PS: Speaking of the holidays, is there anything special on the gift list? I know there’s normally always something in the back of everyone’s mind.
DC: Oh, man! I don’t even know! Let’s see…this is tough. A PS4? Or maybe a new mic? Like, I’m not really sure [laughs]. I haven’t put too much thought into it. I was talking to my mom the other day, and she asked me, “What do you want for Christmas?” And I’m like, “I don’t know! I’m twenty years old! I don’t even know if I need anything!” I’m sure as the time comes, I’ll have something in the back of my head.
PS: Normally I hear a lot of bands say they demand homemade food for Christmas.
DC: Oh my god, yes! Touring is great, but sometimes, when you get to go home and sleep in your own bed, or eat homemade food, like, Thanksgiving, I can’t wait! We get home right before Thanksgiving, so you go from being on tour and going from restaurant to restaurant to sitting at home with your family to a nice home-cooked meal, it will be awesome.
PS: That and no more sleeping in bunks, you can wash your clothes, etc. It’s a big deal.
DC: Definitely. Like, for a Christmas list, I don’t really have anything, but for after the holidays, doing my laundry on a regular basis, eating home-cooked meals, and getting to sleep in my bed, that’s my Christmas list!
PS: Just go home with your tour bag, hand it to your mom and be like, “Happy Christmas. Thanks!”
DC: [laughs] Hand it off, be like, “That’s my Christmas present!” I kid, I do my own laundry, so I’d feel so guilty. I’d do it, walk away, and then come back, and just be like, “I’m just kidding, I’ll do it. I’ll go throw it in the wash now.” I’d feel guilty.
PS: Aww, so you’re the good son.
DC: I try to be.
PS: So my last question needs an asterisk, because I don’t want anyone thinking that this is a threat…
PS: This is in no way a threat on your life, anything you hold near and dear, etc. But if this was your last conversation, and you knew you could choose your last words, what would they be and why?
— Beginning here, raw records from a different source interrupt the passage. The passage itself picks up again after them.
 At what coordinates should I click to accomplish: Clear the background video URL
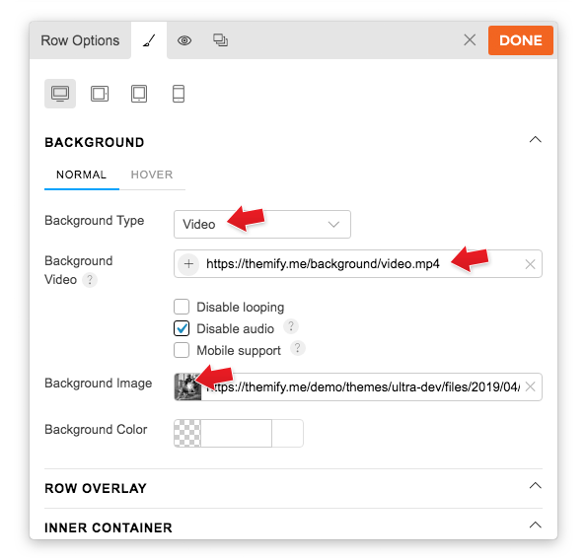[x=530, y=264]
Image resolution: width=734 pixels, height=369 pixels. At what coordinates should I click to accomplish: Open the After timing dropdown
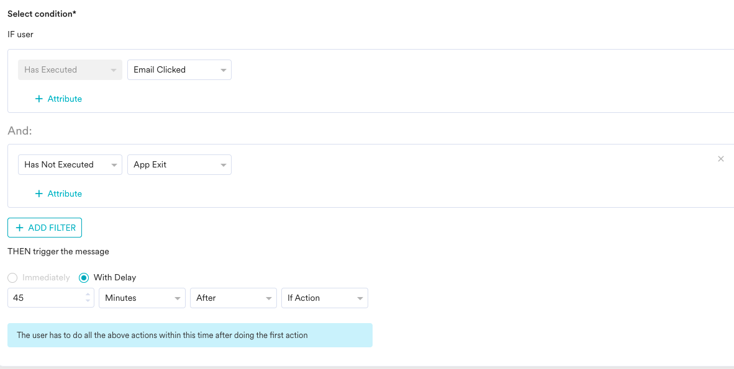pyautogui.click(x=233, y=298)
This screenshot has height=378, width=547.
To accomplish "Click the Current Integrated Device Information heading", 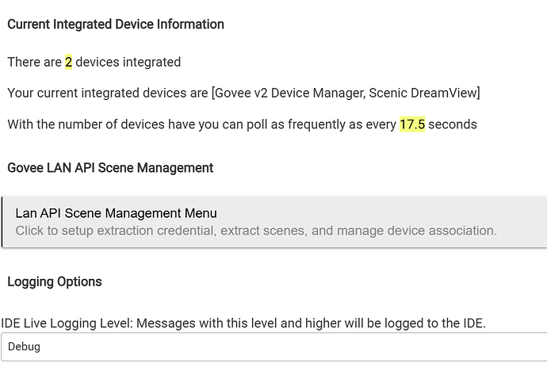I will click(x=116, y=25).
DC: Um…wow. That’s tough, but it’s interesting. I can understand why people panic. [laughs] I guess I would want it to be more towards my family, but for the person to know the person that I am. Man, this is tough. I guess a piece of advice for anyone, “Just do what makes you happy.” As an individual, I believe it’s important to do something that makes you happy. Being able to tour with this band and see places that I never thought I’d see before, I guess I’ve always been happy, and I guess I just want people to know I was happy.